# [TEXTE FOURNI]
——

Dominique Blain

Dominique Blain est reconnue pour ses oeuvres exprimant la détresse humaine et l’adversité. Sa pratique artistique multiforme évoque des événements historiques qu’elle réactualise avec finesse, soulevant au passage divers enjeux politiques dont elle traite de façon percutante pour dénoncer le pillage et la destruction du patrimoine.

Cette installation d’envergure, récemment acquise grâce à un don d’Erik Deslandres, transporte le visiteur dans l’Italie de la Première Guerre mondiale. Elle s’inspire d’un livre datant de 1917: Les monuments italiens et la guerre, d’Ugo Ojetti. Cet ouvrage présente des constructions – faites de bois, de sacs de sable et même de matelas suspendus – abritant des sculptures et des monuments dans le but de les protéger en cas de bombardements. D’une page à l’autre, l’auteur juxtapose des photographies(prises à Venise, à Milan et à Florence) de ces oeuvres avant et après qu’elles aient été recouvertes par ces structures de fortune. Il souhaitait ainsi sensibiliser la population à la destruction potentielle du patrimoine culturel en temps de guerre. L’installation de Blain poursuit en quelque sorte ce travail: reprenant sciemment certaines images du livre, elle réussit à marquer l’imaginaire du visiteur tout en le sensibilisant à un type de dévastation qui, malheureusement, est toujours d’actualité. Il s’agit pour elle d’un geste d’espoir et de foi en l’humanité: «Peu importe [qu’on ait voulu] protéger l’icône religieux ou l’oeuvre d’art, c’était un geste de résistance qui impliquait du courage, de la fierté et de la détermination1

Sans titre/protection donne l’impression de se retrouver en plein champ de bataille, dans une tranchée constituée de centaines de sacs de sable. Sur le mur central sont accrochées 11 photographies issues du livre d’Ojetti, magnifiées par des cadres dorés qui les transforment symboliquement en oeuvres d’art. Se jouant des contraintes temporelles et spatiales, l’artiste crée ici un environnement qui nous invite à méditer sur la destruction du patrimoine passé et actuel.

GENEVIEVE GOYER-OUIMETTE


Dominique Blain (née en 1957), Sans titre/protection, 1989, épreuves à la gélatine argentique sur film polymérique marouflé sur toile, cadres dorés, sacs en jute. MBAM, don d’Erik Deslandres

Extrait de la démarche artistique de l’oeuvre rédigée par Dominique Blain.

——

# [CONSIGNE]
Renvoyez sans rien changer le passage du texte sur l'installation de Dominique Blain qui va de "Dominique Blain (née" jusqu'à "par Dominique Blain.".

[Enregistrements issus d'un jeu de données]
——

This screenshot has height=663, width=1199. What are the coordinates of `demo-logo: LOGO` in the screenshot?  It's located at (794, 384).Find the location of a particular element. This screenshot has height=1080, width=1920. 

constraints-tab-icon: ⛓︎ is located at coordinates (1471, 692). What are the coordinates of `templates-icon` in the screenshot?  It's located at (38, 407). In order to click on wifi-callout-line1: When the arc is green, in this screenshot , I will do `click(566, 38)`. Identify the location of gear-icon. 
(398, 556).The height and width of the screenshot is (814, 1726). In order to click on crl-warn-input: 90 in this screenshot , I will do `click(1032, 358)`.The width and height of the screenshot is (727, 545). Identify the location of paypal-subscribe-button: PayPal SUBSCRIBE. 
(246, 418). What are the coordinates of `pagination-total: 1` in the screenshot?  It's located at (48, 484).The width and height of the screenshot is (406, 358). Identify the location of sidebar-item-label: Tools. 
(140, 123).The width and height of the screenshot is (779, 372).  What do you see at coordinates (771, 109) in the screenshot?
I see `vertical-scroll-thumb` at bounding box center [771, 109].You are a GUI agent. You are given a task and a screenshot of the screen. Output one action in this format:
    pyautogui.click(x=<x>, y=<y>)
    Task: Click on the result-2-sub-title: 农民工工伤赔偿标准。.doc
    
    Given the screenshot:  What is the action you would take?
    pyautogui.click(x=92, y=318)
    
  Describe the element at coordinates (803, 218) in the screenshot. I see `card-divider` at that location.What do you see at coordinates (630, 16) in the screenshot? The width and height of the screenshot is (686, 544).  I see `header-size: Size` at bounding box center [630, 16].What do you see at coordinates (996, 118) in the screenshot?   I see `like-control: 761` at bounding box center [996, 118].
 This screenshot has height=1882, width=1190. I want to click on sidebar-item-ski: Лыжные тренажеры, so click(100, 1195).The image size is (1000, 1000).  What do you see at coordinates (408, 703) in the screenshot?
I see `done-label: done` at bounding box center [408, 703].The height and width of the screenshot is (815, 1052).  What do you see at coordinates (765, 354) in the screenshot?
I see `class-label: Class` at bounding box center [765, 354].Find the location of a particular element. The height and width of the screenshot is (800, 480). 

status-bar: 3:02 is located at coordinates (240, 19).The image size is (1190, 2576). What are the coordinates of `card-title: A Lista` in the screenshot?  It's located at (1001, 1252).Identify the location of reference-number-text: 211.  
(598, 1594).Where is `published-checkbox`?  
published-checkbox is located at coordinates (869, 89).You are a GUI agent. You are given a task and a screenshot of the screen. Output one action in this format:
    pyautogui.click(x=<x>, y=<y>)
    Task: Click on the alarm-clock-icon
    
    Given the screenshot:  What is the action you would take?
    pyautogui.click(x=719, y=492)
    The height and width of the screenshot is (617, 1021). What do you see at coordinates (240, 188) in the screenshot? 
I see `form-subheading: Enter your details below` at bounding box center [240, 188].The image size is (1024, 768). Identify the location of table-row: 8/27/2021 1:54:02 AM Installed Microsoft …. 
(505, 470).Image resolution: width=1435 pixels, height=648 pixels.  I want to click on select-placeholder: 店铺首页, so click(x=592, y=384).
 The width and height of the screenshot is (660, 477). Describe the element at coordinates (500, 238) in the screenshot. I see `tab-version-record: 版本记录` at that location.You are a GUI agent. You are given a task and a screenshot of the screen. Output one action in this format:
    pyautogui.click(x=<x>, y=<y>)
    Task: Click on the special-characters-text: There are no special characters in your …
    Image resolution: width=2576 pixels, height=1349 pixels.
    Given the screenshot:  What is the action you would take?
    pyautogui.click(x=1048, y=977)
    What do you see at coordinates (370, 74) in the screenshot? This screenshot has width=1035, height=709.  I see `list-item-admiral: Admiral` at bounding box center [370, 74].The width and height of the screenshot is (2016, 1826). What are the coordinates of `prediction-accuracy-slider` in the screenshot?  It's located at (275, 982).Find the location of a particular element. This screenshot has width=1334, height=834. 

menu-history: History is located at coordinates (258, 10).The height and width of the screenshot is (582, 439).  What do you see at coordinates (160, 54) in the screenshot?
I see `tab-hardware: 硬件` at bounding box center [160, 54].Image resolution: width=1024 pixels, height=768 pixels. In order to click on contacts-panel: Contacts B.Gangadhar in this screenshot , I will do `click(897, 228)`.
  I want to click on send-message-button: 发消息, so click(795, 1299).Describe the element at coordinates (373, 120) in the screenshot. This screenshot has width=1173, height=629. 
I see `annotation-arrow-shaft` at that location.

——

# [ESPACE RÉPONSE]
Dominique Blain (née en 1957), Sans titre/protection, 1989, épreuves à la gélatine argentique sur film polymérique marouflé sur toile, cadres dorés, sacs en jute. MBAM, don d’Erik Deslandres

Extrait de la démarche artistique de l’oeuvre rédigée par Dominique Blain.